The Frenchman’s third time on the box at Le Mans is perhaps not an unexpected result but it’s still a very popular one.
6 Brad Binder
It’s obvious now that the 2023 KTM is working well everywhere, and Brad Binder demonstrated that again on Saturday with yet another sprint podium.
But his qualifying still needs some work, and while Sunday was damaged by contact early on with Alex Marquez that demoted him down the field, better starting positions would mitigate that risk. It’s the one chink in his armour right now that’s preventing Binder from being a very obvious title contender.
7 Fabio Di Giannantonio
On paper not the greatest Sunday result ever for the Italian given the number of riders who had crashed out in front of him – but Fabio di Giannantonio was left delighted with his performance thanks to a different metric than position: the time gap from the front.
Only 15 seconds from the win and less than 10 away from podium contention, it’s proof that his delayed second year learning process is paying off. Whether it’s happening quick enough is another question, but for now there’s plenty to be optimistic about as the series heads to his home race.
8 Aleix Espargaro
Not great but also not terrible for last year’s title contender aiming to regain some momentum.

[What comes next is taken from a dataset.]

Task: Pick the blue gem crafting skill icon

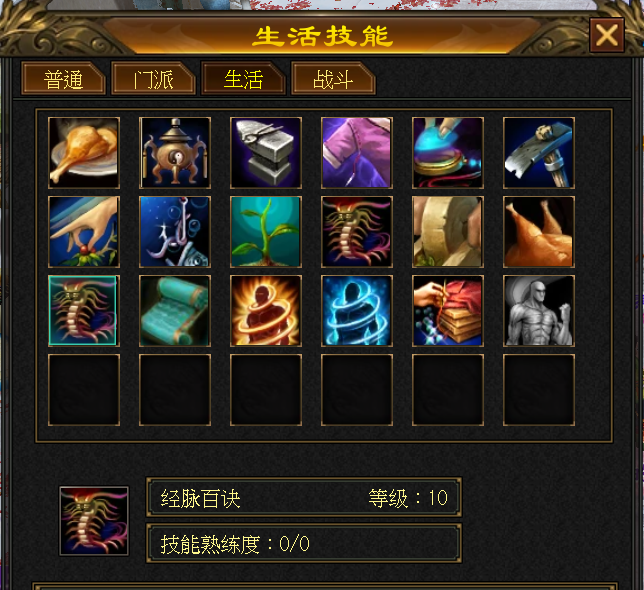Action: click(x=448, y=153)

Self-sabotaged by a qualifying crash and still clearly missing something from the RS-GP, it was a weekend more than anything of damage limitation for Aprilia’s team leader.

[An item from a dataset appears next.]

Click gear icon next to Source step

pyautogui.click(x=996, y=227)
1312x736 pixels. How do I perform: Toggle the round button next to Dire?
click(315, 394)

However, it’s not the sort of one that’s going to help him get back into his status from last year, and his side of the garage needs to work better both on Saturday morning and when the lights go out twice a weekend to change that.
9 Lorenzo Savadori
Being thrown into the deep end of MotoGP is never an easy task, and it’s credit to Aprilia test rider Lorenzo Savadori that he rose to the job quite impressively at Le Mans.
His first race since August last year as he replaced the injured Miguel Oliveira, the fact that he was able to take his best-ever MotoGP finish hints at the potential that awaits the sidelined Portuguese racer on the satellite RNF machine when he returns to full fitness.
10 Maverick Vinales
Another weekend of failure to deliver for Maverick Vinales on the Aprilia, even if it briefly looked on Sunday like he was set for a personal-best result.

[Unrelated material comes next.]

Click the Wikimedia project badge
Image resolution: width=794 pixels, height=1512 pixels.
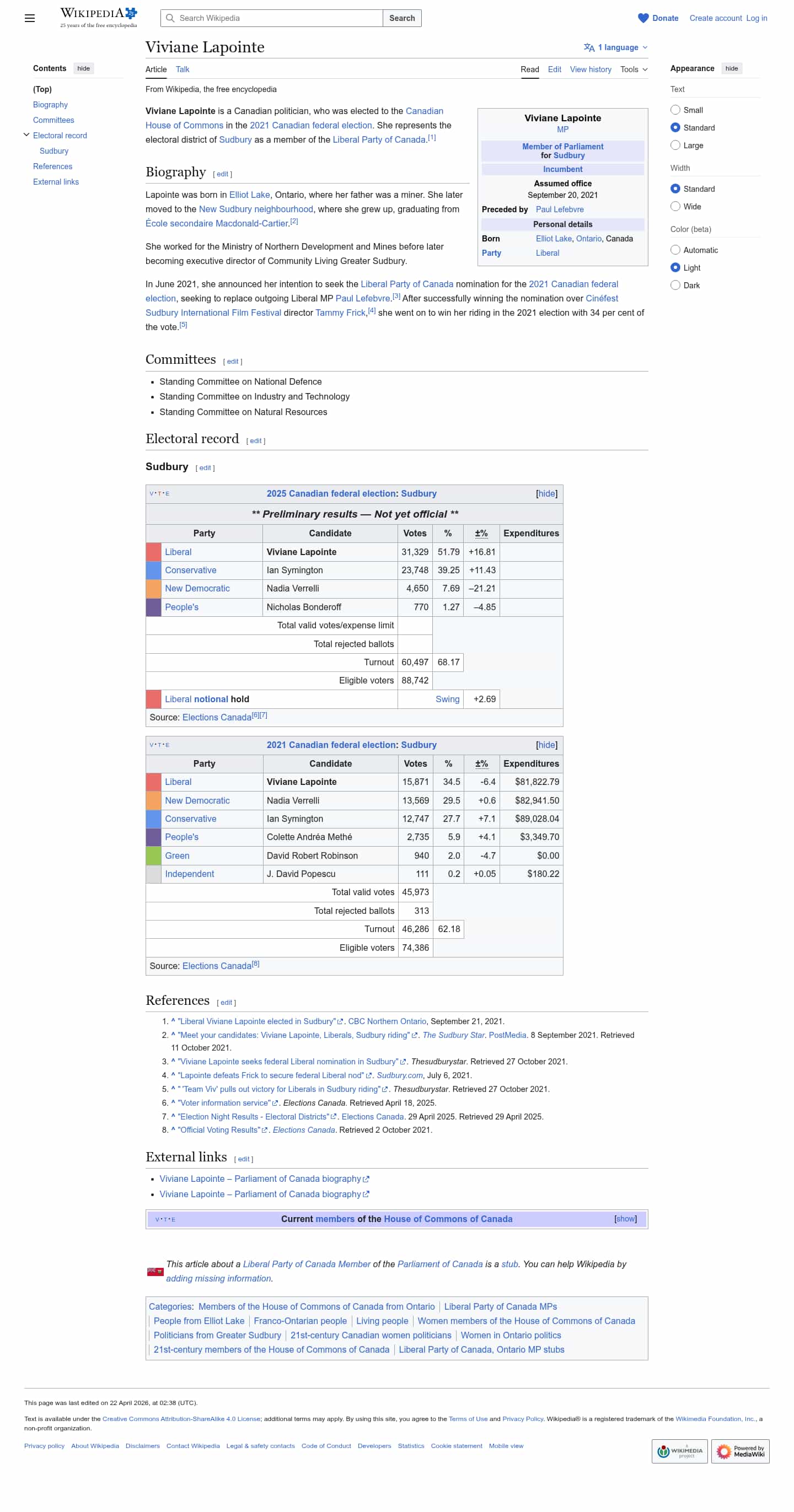pos(679,1451)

Unimpressive in the sprint, he finally made a good start on Sunday and was right in the mix – but being at the wrong place at the wrong time meant contact with Pecco Bagnaia ended what could well have been his best chance at victory since his Yamaha days.
11 Danilo Petrucci
Given that he hasn’t ridden a MotoGP bike in nearly a year and a Ducati example in considerably longer, expectations were low for 2020 Le Mans winner Danilo Petrucci as he stepped in to replace Enea Bastianini on the factory bike.
So to come away with a points-scoring finish that was very nearly a top 10 makes the weekend an unequivocal success – and another reminder that the likeable Italian’s time in the premier class came to an end perhaps a little too soon.
12 Pecco Bagnaia
On one hand, the reigning champion’s sprint podium on Saturday means that he leaves Le Mans with the title lead still in hand.
But on the other, an unnecessary crash on Sunday while aggressively (maybe even too aggressively) fighting with Vinales means that that lead has shrunk down to only a single point – a situation that there’s absolutely no need for the factory Ducati rider to have found himself in.
Discretion is the better part of valour, and there was no need to take the fight to Vinales just as hard as he did.
13 Luca Marini
VR46 Ducati rider Luca Marini went into the two races this weekend full of potential after yet another strong qualifying – but despite a strong fourth place in the sprint, it’s hard to argue that he fulfilled that potential.
He crashed out in dramatic style on Sunday, and the success of team-mate Marco Bezzecchi really drives home that this should’ve been a better weekend for Marini.
14 Taka Nakagami
Not the fastest Honda in Sunday’s main event but the only one to see the chequered flag – and there was logic to Taka Nakagami’s strategy, as he’d seen what happened to LCR team-mate Alex Rins and backed off a little bit to ensure that he didn’t become yet another victim of Honda’s front end feeling woes.
Ninth place is not exactly a strong result though, with crashes ahead of him inflating his actual finishing position significantly.
15 Alex Marquez
Not exactly an easy rider to rate seeing as we never actually got to see his potential in either race due to various circumstances.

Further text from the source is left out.